Ava, English Bull Terrier X (Deaf), DOB 05.09



*Her Story: * 7 months old she came into our care having been moving from home to home like a hot cake. She arrived into our care without even a collar. She had been spayed.

*Salient points: * English Bull Terrier with maybe a touch of Staffie. She is mainly white in colour and sadly for her deaf. Still chewing, can be very high energy in the house when excited. Mixes with dogs well inside and outside. Needs management around food, rubbish bins etc. displays behaviours associate with a dog that has been hungry and without assured mealtimes. Can 'snap' air to communicate her concerns, but no mal-intention unless rare occassions when she can guard food.

*Advert: * Ava is a beautiful puppy who needed so much extra loving care and guidance in her youth and has had inconsistency, abandonment and neglect. She has shown herself to be able to settle into routine and begin to attune within the requirements of her situation, but needs a dog experienced person to help her develop methods to communicate her needs and build trust within her situation.
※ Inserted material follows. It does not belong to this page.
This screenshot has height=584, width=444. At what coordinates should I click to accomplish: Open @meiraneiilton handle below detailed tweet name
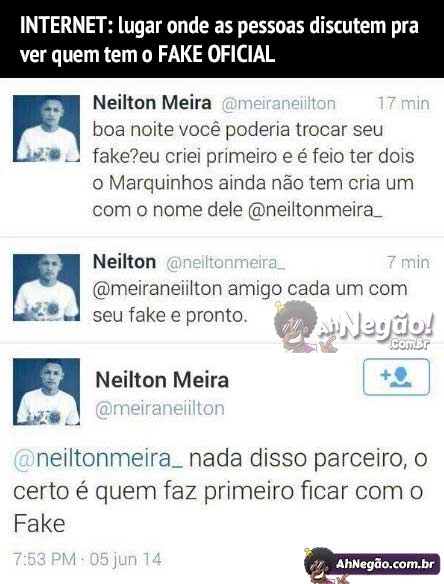pos(160,409)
She also enjoys an active regime where she can enjoy other dogs company and the outside life. She becomes connected, but can display over excitement and her energy can be described as "over the top" as if it is louder than it needs to be -coming from a dog who lives her life in silence.
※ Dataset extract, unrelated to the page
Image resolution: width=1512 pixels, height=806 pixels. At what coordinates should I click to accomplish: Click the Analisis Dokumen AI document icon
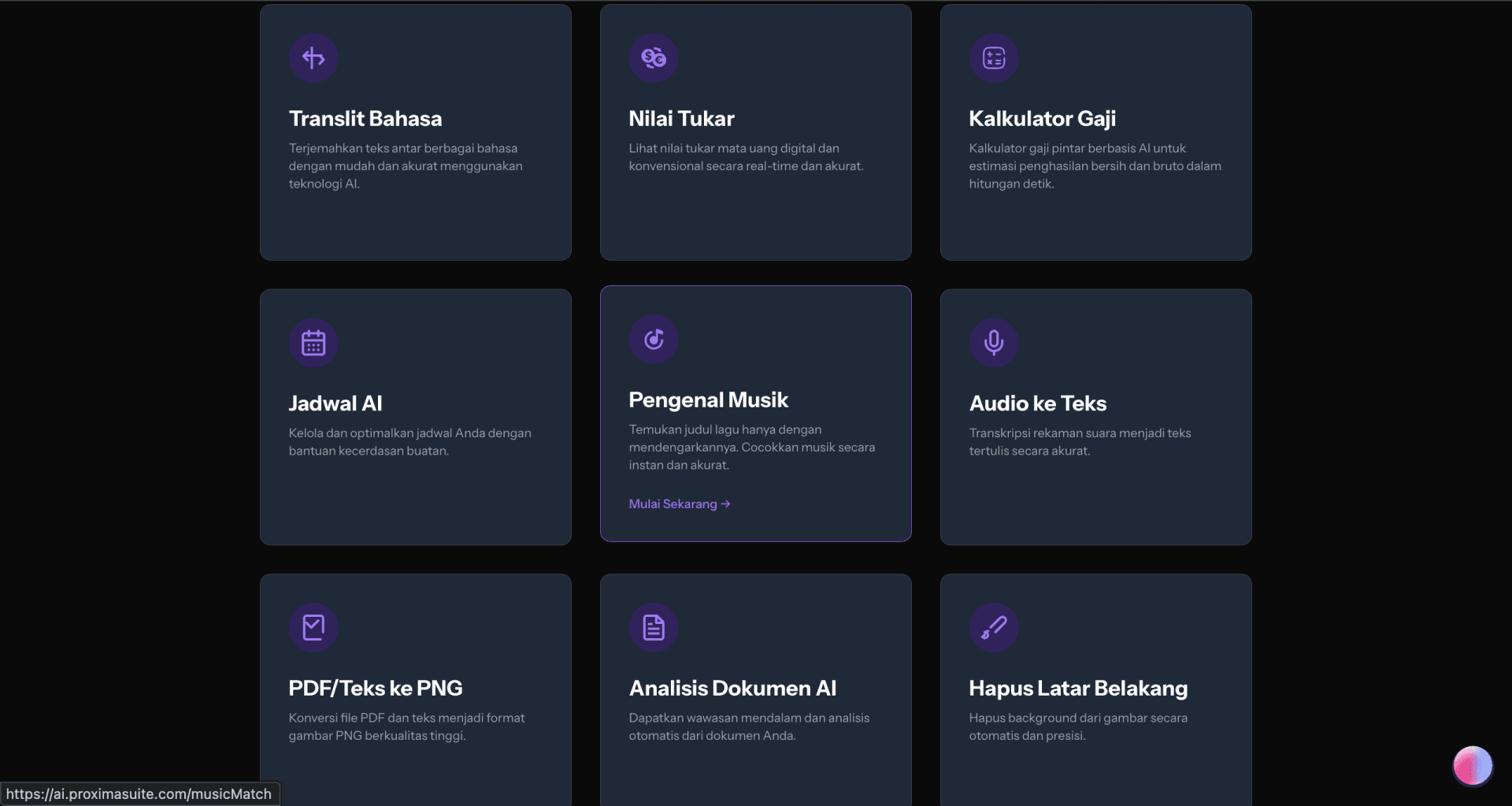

Ava has already stolen our hearts. Her needs are keenly apparent. Can you offer her stability, firm loving kindness and train her in a repetoire of sign language. She needs to keep her socialisation skills, have a tight regime around meals to avoid hunger and the stress that feeling gives her. With this love she will gain confidence within new situations with her safety paramount and assured. Ava is spayed, chipped and newly vax'd. She is in good health, but currently feeling the cold in kennels so wrapped in her dog coat and needing refuge.

"Please note that this dog is currently in kennels and is also available for foster until a 'forever' home is found".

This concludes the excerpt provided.